Homes could rise on ridge near Hollywood sign
Owners of Cahuenga Peak say the city hasn't come up with funds to buy the $22-million residentially zoned land, so it's up for sale. 'That mountain should not be cluttered,' a councilman says.
They're sticking a "For Sale" sign next to the Hollywood sign.
A Chicago investment group said Tuesday that Los Angeles officials have failed to come up with the cash to preserve the mountaintop next to the iconic sign, so it has put the ridge up for sale.
Cahuenga Peak, which boasts a panoramic view, will carry a $22-million price tag, its current owners said.
The 138-acre mountaintop is zoned for five luxury homes, according to investment group partner Keith Dickson. "It could be used for one large home or a family compound," he said.
Dickson's Fox River Financial Resources acquired the mountaintop in 2002 from the estate of Howard Hughes for $1,675,000.
The eccentric tycoon had purchased it in 1940 with plans to build a love nest for actress Ginger Rogers.
But she balked at that idea, fearing that the reclusive Hughes would "lock me up in a hilltop house and never let me see anyone," as Rogers later put it.
The impending listing is already generating loud protests from city officials and Hollywood residents, who say building homes on Cahuenga Peak would mar one of L.A.'s most famous views and scar a pristine hilltop with homes.
"That mountain should not be cluttered," said L.A. Councilman Tom LaBonge. "It's good for the psyche of Los Angeles."
For the last several years city leaders have scrambled to raise money to buy the ridge from Fox River and turn it into an extension of Griffith Park. So far, they've accumulated about $5 million.
The city had intended to ask the nonprofit Trust for Public Land to negotiate a selling price with the Chicago owners. Two months ago, a city-commissioned appraisal calculated that the mountaintop was worth about $6 million.
LaBonge was stunned Tuesday by Cahuenga Peak's asking price. "If they come to City Hall and do the right thing, they can still make a nice profit," he said of its current owners.
"The city should acquire this land," he said. "Everyone was shocked to find out it was privately owned. Everybody thought the city already owned it."
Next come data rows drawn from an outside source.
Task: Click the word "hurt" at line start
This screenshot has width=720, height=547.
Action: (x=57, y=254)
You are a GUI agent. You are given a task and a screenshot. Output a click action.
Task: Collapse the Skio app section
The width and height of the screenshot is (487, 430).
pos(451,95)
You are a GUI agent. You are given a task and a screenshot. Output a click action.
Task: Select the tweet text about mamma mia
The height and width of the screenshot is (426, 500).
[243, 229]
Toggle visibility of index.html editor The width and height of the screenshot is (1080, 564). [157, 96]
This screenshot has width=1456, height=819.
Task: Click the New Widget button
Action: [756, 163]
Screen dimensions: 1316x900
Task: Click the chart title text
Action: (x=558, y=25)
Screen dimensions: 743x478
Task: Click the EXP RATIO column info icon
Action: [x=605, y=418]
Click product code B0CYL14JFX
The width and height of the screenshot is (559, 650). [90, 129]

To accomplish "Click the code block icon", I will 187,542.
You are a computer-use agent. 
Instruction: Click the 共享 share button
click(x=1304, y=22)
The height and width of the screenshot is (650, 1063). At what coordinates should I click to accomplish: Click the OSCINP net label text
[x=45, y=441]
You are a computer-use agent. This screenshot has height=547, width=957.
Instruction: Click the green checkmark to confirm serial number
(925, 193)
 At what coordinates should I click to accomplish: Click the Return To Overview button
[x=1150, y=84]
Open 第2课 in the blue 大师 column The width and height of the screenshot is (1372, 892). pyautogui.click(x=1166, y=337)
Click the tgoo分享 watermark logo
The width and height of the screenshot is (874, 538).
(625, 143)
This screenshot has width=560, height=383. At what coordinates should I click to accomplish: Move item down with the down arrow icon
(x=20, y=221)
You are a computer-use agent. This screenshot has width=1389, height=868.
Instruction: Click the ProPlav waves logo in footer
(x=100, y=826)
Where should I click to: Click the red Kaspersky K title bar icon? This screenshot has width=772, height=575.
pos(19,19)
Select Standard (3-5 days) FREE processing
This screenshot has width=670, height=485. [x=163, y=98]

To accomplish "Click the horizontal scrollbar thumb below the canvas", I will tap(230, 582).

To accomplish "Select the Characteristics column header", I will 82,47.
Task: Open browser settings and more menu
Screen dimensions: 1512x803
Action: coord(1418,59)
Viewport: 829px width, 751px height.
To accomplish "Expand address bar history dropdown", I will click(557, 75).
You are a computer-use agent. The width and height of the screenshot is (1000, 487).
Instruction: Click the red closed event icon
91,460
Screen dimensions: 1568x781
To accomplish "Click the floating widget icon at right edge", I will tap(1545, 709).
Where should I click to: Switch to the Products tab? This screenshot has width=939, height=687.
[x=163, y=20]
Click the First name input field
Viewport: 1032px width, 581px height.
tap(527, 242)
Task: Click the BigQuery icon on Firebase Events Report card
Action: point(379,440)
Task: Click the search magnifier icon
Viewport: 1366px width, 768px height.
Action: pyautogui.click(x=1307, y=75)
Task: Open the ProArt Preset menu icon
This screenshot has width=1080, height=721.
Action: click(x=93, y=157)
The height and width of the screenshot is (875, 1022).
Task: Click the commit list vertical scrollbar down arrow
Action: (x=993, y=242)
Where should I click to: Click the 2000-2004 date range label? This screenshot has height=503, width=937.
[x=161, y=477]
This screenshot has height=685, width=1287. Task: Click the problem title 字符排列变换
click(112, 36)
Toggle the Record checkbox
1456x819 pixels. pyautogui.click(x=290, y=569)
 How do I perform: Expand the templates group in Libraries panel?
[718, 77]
Dickson suggested that city leaders may have dragged their feet because they thought the acreage was land-locked -- inaccessible and thus undevelopable.
But the developers insist the land is accessible, thanks to Hughes' actions back in the 1940s.
He sued to obtain an easement to his peak property. In 1949 the city settled the lawsuit, granting Hughes a 100-foot-wide access to the site from the dead end of Wonder View Drive, said Mark Ward, a partner in the investment group.